____ Extracted material
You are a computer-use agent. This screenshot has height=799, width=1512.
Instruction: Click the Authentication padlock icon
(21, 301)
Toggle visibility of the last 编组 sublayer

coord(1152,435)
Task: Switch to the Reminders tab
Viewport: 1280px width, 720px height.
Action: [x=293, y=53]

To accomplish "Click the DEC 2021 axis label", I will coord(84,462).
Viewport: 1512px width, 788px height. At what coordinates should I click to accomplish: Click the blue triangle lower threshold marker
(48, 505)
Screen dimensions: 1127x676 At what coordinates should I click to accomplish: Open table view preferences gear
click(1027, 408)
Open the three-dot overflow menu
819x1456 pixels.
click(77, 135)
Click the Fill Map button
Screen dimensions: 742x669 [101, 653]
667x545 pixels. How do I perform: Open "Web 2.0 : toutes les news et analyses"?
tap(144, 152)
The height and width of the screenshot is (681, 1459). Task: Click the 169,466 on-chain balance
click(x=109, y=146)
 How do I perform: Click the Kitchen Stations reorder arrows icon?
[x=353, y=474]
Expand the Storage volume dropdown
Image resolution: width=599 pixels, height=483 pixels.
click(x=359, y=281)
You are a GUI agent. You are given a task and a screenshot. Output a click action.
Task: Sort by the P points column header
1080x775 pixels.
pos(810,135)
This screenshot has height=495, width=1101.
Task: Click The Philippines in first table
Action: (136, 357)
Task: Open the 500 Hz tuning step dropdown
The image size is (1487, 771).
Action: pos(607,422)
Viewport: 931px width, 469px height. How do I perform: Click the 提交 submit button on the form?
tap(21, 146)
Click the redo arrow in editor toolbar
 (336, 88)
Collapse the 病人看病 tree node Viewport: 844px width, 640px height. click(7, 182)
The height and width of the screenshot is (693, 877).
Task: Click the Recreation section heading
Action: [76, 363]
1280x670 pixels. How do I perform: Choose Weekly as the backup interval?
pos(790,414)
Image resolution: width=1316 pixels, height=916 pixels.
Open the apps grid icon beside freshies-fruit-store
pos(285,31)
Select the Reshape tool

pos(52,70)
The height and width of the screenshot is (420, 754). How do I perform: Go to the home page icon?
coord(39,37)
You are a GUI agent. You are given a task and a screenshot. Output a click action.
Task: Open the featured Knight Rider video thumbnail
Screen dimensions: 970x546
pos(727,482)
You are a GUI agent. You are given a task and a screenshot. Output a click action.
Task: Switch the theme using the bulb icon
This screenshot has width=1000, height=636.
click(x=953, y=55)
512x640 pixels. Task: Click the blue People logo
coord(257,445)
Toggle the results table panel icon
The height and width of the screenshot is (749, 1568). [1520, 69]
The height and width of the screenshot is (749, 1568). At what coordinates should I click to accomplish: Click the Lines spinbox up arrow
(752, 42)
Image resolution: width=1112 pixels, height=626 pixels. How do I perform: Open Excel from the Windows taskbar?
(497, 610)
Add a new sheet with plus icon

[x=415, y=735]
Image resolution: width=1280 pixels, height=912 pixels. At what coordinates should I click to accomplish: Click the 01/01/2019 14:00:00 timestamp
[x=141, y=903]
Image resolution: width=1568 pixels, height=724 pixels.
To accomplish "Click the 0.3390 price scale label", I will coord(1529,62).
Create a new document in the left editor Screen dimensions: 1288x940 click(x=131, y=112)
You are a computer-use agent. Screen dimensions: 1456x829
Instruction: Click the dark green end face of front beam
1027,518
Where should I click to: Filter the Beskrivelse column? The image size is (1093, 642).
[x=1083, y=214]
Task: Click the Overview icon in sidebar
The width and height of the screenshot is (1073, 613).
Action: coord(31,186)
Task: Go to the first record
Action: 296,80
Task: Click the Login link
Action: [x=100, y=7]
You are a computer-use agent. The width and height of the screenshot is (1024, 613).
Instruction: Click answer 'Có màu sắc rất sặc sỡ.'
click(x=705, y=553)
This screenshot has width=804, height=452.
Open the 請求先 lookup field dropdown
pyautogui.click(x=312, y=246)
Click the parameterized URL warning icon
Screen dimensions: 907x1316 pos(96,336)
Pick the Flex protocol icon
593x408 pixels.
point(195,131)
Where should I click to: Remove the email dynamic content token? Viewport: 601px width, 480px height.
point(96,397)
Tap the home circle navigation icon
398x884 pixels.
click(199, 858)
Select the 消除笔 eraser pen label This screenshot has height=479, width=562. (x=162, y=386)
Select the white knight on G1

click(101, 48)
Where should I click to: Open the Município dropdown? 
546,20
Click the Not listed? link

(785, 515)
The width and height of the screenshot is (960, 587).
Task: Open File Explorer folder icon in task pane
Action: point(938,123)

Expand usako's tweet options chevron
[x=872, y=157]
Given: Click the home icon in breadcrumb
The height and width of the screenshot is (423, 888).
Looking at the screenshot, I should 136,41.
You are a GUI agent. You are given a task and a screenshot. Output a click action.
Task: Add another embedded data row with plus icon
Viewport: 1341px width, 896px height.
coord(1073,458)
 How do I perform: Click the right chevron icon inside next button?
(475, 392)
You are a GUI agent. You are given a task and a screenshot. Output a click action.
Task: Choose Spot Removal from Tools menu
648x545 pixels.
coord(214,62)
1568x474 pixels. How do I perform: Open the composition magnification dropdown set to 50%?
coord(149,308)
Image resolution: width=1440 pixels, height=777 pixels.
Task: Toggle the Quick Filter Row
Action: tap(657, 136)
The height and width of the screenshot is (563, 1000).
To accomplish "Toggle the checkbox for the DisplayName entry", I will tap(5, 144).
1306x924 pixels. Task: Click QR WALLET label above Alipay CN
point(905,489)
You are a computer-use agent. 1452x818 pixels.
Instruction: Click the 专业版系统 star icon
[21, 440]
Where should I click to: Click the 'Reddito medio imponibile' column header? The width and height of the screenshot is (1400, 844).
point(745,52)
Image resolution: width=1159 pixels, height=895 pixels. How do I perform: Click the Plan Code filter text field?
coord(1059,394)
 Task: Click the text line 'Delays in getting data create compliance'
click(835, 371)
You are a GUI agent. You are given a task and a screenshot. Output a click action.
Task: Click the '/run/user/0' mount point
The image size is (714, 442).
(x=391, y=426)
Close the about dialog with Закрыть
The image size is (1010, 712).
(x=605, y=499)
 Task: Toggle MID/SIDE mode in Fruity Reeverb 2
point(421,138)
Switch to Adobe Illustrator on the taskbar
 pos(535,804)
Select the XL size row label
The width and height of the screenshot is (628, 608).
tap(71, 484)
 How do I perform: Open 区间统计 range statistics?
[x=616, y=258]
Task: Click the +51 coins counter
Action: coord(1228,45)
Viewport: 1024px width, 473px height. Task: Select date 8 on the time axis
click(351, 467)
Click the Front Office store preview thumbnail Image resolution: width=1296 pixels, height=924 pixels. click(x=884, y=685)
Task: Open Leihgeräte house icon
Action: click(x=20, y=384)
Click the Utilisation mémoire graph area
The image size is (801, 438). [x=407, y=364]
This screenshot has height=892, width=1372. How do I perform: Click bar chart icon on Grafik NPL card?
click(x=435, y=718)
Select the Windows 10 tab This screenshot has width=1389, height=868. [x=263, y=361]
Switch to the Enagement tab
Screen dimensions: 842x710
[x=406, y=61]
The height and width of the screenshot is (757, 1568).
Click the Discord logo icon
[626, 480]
________
_Problem details:_ Recast every line of the extracted records above as a Markdown table with the columns Number and Entry. Give each line its own row with a sequential number, and leave out blank lines.

_Solution for this problem:_
| Number | Entry |
|---|---|
| 1 | You are a computer-use agent. This screenshot has height=799, width=1512. |
| 2 | Instruction: Click the Authentication padlock icon |
| 3 | (21, 301) |
| 4 | Toggle visibility of the last 编组 sublayer |
| 5 | coord(1152,435) |
| 6 | Task: Switch to the Reminders tab |
| 7 | Viewport: 1280px width, 720px height. |
| 8 | Action: [x=293, y=53] |
| 9 | To accomplish "Click the DEC 2021 axis label", I will coord(84,462). |
| 10 | Viewport: 1512px width, 788px height. At what coordinates should I click to accomplish: Click the blue triangle lower threshold marker |
| 11 | (48, 505) |
| 12 | Screen dimensions: 1127x676 At what coordinates should I click to accomplish: Open table view preferences gear |
| 13 | click(1027, 408) |
| 14 | Open the three-dot overflow menu |
| 15 | 819x1456 pixels. |
| 16 | click(77, 135) |
| 17 | Click the Fill Map button |
| 18 | Screen dimensions: 742x669 [101, 653] |
| 19 | 667x545 pixels. How do I perform: Open "Web 2.0 : toutes les news et analyses"? |
| 20 | tap(144, 152) |
| 21 | The height and width of the screenshot is (681, 1459). Task: Click the 169,466 on-chain balance |
| 22 | click(x=109, y=146) |
| 23 |  How do I perform: Click the Kitchen Stations reorder arrows icon? |
| 24 | [x=353, y=474] |
| 25 | Expand the Storage volume dropdown |
| 26 | Image resolution: width=599 pixels, height=483 pixels. |
| 27 | click(x=359, y=281) |
| 28 | You are a GUI agent. You are given a task and a screenshot. Output a click action. |
| 29 | Task: Sort by the P points column header |
| 30 | 1080x775 pixels. |
| 31 | pos(810,135) |
| 32 | This screenshot has height=495, width=1101. |
| 33 | Task: Click The Philippines in first table |
| 34 | Action: (136, 357) |
| 35 | Task: Open the 500 Hz tuning step dropdown |
| 36 | The image size is (1487, 771). |
| 37 | Action: pos(607,422) |
| 38 | Viewport: 931px width, 469px height. How do I perform: Click the 提交 submit button on the form? |
| 39 | tap(21, 146) |
| 40 | Click the redo arrow in editor toolbar |
| 41 |  (336, 88) |
| 42 | Collapse the 病人看病 tree node Viewport: 844px width, 640px height. click(7, 182) |
| 43 | The height and width of the screenshot is (693, 877). |
| 44 | Task: Click the Recreation section heading |
| 45 | Action: [76, 363] |
| 46 | 1280x670 pixels. How do I perform: Choose Weekly as the backup interval? |
| 47 | pos(790,414) |
| 48 | Image resolution: width=1316 pixels, height=916 pixels. |
| 49 | Open the apps grid icon beside freshies-fruit-store |
| 50 | pos(285,31) |
| 51 | Select the Reshape tool |
| 52 | pos(52,70) |
| 53 | The height and width of the screenshot is (420, 754). How do I perform: Go to the home page icon? |
| 54 | coord(39,37) |
| 55 | You are a GUI agent. You are given a task and a screenshot. Output a click action. |
| 56 | Task: Open the featured Knight Rider video thumbnail |
| 57 | Screen dimensions: 970x546 |
| 58 | pos(727,482) |
| 59 | You are a GUI agent. You are given a task and a screenshot. Output a click action. |
| 60 | Task: Switch the theme using the bulb icon |
| 61 | This screenshot has width=1000, height=636. |
| 62 | click(x=953, y=55) |
| 63 | 512x640 pixels. Task: Click the blue People logo |
| 64 | coord(257,445) |
| 65 | Toggle the results table panel icon |
| 66 | The height and width of the screenshot is (749, 1568). [1520, 69] |
| 67 | The height and width of the screenshot is (749, 1568). At what coordinates should I click to accomplish: Click the Lines spinbox up arrow |
| 68 | (752, 42) |
| 69 | Image resolution: width=1112 pixels, height=626 pixels. How do I perform: Open Excel from the Windows taskbar? |
| 70 | (497, 610) |
| 71 | Add a new sheet with plus icon |
| 72 | [x=415, y=735] |
| 73 | Image resolution: width=1280 pixels, height=912 pixels. At what coordinates should I click to accomplish: Click the 01/01/2019 14:00:00 timestamp |
| 74 | [x=141, y=903] |
| 75 | Image resolution: width=1568 pixels, height=724 pixels. |
| 76 | To accomplish "Click the 0.3390 price scale label", I will coord(1529,62). |
| 77 | Create a new document in the left editor Screen dimensions: 1288x940 click(x=131, y=112) |
| 78 | You are a computer-use agent. Screen dimensions: 1456x829 |
| 79 | Instruction: Click the dark green end face of front beam |
| 80 | 1027,518 |
| 81 | Where should I click to: Filter the Beskrivelse column? The image size is (1093, 642). |
| 82 | [x=1083, y=214] |
| 83 | Task: Click the Overview icon in sidebar |
| 84 | The width and height of the screenshot is (1073, 613). |
| 85 | Action: coord(31,186) |
| 86 | Task: Go to the first record |
| 87 | Action: 296,80 |
| 88 | Task: Click the Login link |
| 89 | Action: [x=100, y=7] |
| 90 | You are a computer-use agent. The width and height of the screenshot is (1024, 613). |
| 91 | Instruction: Click answer 'Có màu sắc rất sặc sỡ.' |
| 92 | click(x=705, y=553) |
| 93 | This screenshot has width=804, height=452. |
| 94 | Open the 請求先 lookup field dropdown |
| 95 | pyautogui.click(x=312, y=246) |
| 96 | Click the parameterized URL warning icon |
| 97 | Screen dimensions: 907x1316 pos(96,336) |
| 98 | Pick the Flex protocol icon |
| 99 | 593x408 pixels. |
| 100 | point(195,131) |
| 101 | Where should I click to: Remove the email dynamic content token? Viewport: 601px width, 480px height. |
| 102 | point(96,397) |
| 103 | Tap the home circle navigation icon |
| 104 | 398x884 pixels. |
| 105 | click(199, 858) |
| 106 | Select the 消除笔 eraser pen label This screenshot has height=479, width=562. (x=162, y=386) |
| 107 | Select the white knight on G1 |
| 108 | click(101, 48) |
| 109 | Where should I click to: Open the Município dropdown?  |
| 110 | 546,20 |
| 111 | Click the Not listed? link |
| 112 | (785, 515) |
| 113 | The width and height of the screenshot is (960, 587). |
| 114 | Task: Open File Explorer folder icon in task pane |
| 115 | Action: point(938,123) |
| 116 | Expand usako's tweet options chevron |
| 117 | [x=872, y=157] |
| 118 | Given: Click the home icon in breadcrumb |
| 119 | The height and width of the screenshot is (423, 888). |
| 120 | Looking at the screenshot, I should 136,41. |
| 121 | You are a GUI agent. You are given a task and a screenshot. Output a click action. |
| 122 | Task: Add another embedded data row with plus icon |
| 123 | Viewport: 1341px width, 896px height. |
| 124 | coord(1073,458) |
| 125 |  How do I perform: Click the right chevron icon inside next button? |
| 126 | (475, 392) |
| 127 | You are a GUI agent. You are given a task and a screenshot. Output a click action. |
| 128 | Task: Choose Spot Removal from Tools menu |
| 129 | 648x545 pixels. |
| 130 | coord(214,62) |
| 131 | 1568x474 pixels. How do I perform: Open the composition magnification dropdown set to 50%? |
| 132 | coord(149,308) |
| 133 | Image resolution: width=1440 pixels, height=777 pixels. |
| 134 | Task: Toggle the Quick Filter Row |
| 135 | Action: tap(657, 136) |
| 136 | The height and width of the screenshot is (563, 1000). |
| 137 | To accomplish "Toggle the checkbox for the DisplayName entry", I will tap(5, 144). |
| 138 | 1306x924 pixels. Task: Click QR WALLET label above Alipay CN |
| 139 | point(905,489) |
| 140 | You are a computer-use agent. 1452x818 pixels. |
| 141 | Instruction: Click the 专业版系统 star icon |
| 142 | [21, 440] |
| 143 | Where should I click to: Click the 'Reddito medio imponibile' column header? The width and height of the screenshot is (1400, 844). |
| 144 | point(745,52) |
| 145 | Image resolution: width=1159 pixels, height=895 pixels. How do I perform: Click the Plan Code filter text field? |
| 146 | coord(1059,394) |
| 147 |  Task: Click the text line 'Delays in getting data create compliance' |
| 148 | click(835, 371) |
| 149 | You are a GUI agent. You are given a task and a screenshot. Output a click action. |
| 150 | Task: Click the '/run/user/0' mount point |
| 151 | The image size is (714, 442). |
| 152 | (x=391, y=426) |
| 153 | Close the about dialog with Закрыть |
| 154 | The image size is (1010, 712). |
| 155 | (x=605, y=499) |
| 156 |  Task: Toggle MID/SIDE mode in Fruity Reeverb 2 |
| 157 | point(421,138) |
| 158 | Switch to Adobe Illustrator on the taskbar |
| 159 |  pos(535,804) |
| 160 | Select the XL size row label |
| 161 | The width and height of the screenshot is (628, 608). |
| 162 | tap(71, 484) |
| 163 |  How do I perform: Open 区间统计 range statistics? |
| 164 | [x=616, y=258] |
| 165 | Task: Click the +51 coins counter |
| 166 | Action: coord(1228,45) |
| 167 | Viewport: 1024px width, 473px height. Task: Select date 8 on the time axis |
| 168 | click(351, 467) |
| 169 | Click the Front Office store preview thumbnail Image resolution: width=1296 pixels, height=924 pixels. click(x=884, y=685) |
| 170 | Task: Open Leihgeräte house icon |
| 171 | Action: click(x=20, y=384) |
| 172 | Click the Utilisation mémoire graph area |
| 173 | The image size is (801, 438). [x=407, y=364] |
| 174 | This screenshot has height=892, width=1372. How do I perform: Click bar chart icon on Grafik NPL card? |
| 175 | click(x=435, y=718) |
| 176 | Select the Windows 10 tab This screenshot has width=1389, height=868. [x=263, y=361] |
| 177 | Switch to the Enagement tab |
| 178 | Screen dimensions: 842x710 |
| 179 | [x=406, y=61] |
| 180 | The height and width of the screenshot is (757, 1568). |
| 181 | Click the Discord logo icon |
| 182 | [626, 480] |